O cuidado pós-Covid que conta
“Para muitas pessoas acometidas pela Covid, a saída do hospital não é o último passo, mas o início de uma segunda jornada de tratamentos. Nessa hora é muito importante atender as recomendações médicas”, explica a fisioterapeuta Eliane Guimarães, que atuou em duas unidades hospitalares de Fortaleza, uma pública e outra privada, com pacientes infectados pelo coronavírus. Ela capacitou outros profissionais de Saúde no manuseio dos respiradores e hoje acompanha pacientes que necessitam de sessões em fisioterapia por conta das sequelas da doença.
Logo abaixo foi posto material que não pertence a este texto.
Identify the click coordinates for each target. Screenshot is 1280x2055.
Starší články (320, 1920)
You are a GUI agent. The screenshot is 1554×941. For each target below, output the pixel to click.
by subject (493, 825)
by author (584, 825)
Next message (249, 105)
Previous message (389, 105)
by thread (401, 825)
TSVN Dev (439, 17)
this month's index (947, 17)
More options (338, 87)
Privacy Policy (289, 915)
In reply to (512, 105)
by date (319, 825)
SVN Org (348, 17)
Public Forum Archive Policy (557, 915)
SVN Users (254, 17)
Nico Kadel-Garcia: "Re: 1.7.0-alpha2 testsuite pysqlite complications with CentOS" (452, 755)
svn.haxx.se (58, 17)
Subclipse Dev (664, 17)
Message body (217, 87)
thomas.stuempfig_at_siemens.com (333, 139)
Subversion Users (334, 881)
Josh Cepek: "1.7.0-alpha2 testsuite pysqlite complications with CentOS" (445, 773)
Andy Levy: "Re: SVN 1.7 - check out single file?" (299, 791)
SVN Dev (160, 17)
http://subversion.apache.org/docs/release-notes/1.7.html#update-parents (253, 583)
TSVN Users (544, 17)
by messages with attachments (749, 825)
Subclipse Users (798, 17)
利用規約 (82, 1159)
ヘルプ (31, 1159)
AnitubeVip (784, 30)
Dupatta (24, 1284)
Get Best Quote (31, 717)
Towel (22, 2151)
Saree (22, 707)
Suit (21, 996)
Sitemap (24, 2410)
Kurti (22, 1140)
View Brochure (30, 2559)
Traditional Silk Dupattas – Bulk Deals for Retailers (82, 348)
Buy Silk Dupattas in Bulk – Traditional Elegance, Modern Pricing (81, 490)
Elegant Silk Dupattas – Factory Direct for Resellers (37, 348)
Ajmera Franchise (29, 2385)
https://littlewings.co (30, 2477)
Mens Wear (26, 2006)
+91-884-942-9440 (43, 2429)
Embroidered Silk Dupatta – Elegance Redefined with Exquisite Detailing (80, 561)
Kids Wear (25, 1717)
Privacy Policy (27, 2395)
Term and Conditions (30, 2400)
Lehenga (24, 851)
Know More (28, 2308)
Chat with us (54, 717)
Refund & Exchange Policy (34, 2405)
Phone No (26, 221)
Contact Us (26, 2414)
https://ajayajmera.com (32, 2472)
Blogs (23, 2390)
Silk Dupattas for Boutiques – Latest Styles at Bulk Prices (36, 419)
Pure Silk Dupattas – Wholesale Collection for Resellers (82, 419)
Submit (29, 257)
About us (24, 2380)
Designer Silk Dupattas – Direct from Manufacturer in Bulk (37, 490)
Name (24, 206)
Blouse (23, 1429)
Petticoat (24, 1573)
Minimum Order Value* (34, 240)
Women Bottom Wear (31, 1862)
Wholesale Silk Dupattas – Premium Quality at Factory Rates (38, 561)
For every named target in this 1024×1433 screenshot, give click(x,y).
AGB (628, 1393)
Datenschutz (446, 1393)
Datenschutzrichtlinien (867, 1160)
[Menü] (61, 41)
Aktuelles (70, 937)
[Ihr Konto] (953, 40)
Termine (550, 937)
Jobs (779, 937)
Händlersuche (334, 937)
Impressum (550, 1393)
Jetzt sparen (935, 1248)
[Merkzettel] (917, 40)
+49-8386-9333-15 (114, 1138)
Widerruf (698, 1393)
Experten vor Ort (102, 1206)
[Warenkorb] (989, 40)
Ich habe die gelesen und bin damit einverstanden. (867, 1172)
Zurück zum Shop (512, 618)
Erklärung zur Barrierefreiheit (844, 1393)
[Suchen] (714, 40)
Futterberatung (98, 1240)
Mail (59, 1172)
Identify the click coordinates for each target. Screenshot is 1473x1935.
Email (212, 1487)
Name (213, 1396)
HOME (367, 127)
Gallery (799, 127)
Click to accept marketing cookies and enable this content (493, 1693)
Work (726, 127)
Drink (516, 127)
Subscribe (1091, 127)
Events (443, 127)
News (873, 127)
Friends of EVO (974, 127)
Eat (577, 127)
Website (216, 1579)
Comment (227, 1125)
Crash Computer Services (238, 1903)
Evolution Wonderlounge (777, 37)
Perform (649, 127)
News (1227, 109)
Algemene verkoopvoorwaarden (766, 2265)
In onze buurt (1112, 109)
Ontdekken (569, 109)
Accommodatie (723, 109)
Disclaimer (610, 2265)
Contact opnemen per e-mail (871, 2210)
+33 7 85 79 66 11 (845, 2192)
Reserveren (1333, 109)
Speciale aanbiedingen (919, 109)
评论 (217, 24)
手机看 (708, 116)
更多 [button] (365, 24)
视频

Eliane Guimarães reforça que, se a pandemia tem mostrado a importância de todo o corpo de profissionais de Saúde, a situação de sequelados tem revelado uma questão pouco priorizada, que são os profissionais de diferentes especialidades, como fonoaudiologia e fisioterapia. “Um tratamento adequado é o que gera resultados positivos. Mas não basta ter bons profissionais se os pacientes, que já venceram uma batalha muito difícil, deixarem de fazer o dever de casa”.